* **WORK INSTRUCTIONS**:
1. According to the Hadoop Q&A text, what kind of authorization module is Apache Sentry?
2. Please reproduce the Hadoop Q&A text word for word between "Answer: There are" and "on individual entity.", inclusive.

* **SELECTED EXTRACT**:

..........

Question-26: What kind of applications where Kudu best fit?
Answer: There are following things which are difficult to implement on currently available Hadoop Technologies, but Kudu can help
- Reporting application: Where new data must be immediately available for end users.
- Time-series applications: Querying large amount of historic data as well as granular queries on individual entity.
- Predictive Models: Application which uses the predictive models for making real-time decisions, with the periodic refreshes of the predictive models based on historical data.
Question-27: What is Apache Sentry?
Answer: Apache Sentry is a granular, role-based authorization module for Hadoop. It is used as a plugin for authorization engine for Hadoop components. Using this we can define authorization rules to validate a user or application’s access requests for Hadoop resources.

..........

* **DATASET EXTRACT**:
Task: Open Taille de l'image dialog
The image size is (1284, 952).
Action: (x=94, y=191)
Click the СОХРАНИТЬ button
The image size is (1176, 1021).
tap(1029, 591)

..........

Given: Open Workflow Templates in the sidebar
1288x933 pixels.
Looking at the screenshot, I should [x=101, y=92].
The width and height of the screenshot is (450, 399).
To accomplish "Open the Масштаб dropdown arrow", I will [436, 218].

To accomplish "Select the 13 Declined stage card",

..........

* **COMPLETED EXERCISE**:
1. A granular, role-based authorization module for Hadoop.

2.
Answer: There are following things which are difficult to implement on currently available Hadoop Technologies, but Kudu can help
- Reporting application: Where new data must be immediately available for end users.
- Time-series applications: Querying large amount of historic data as well as granular queries on individual entity.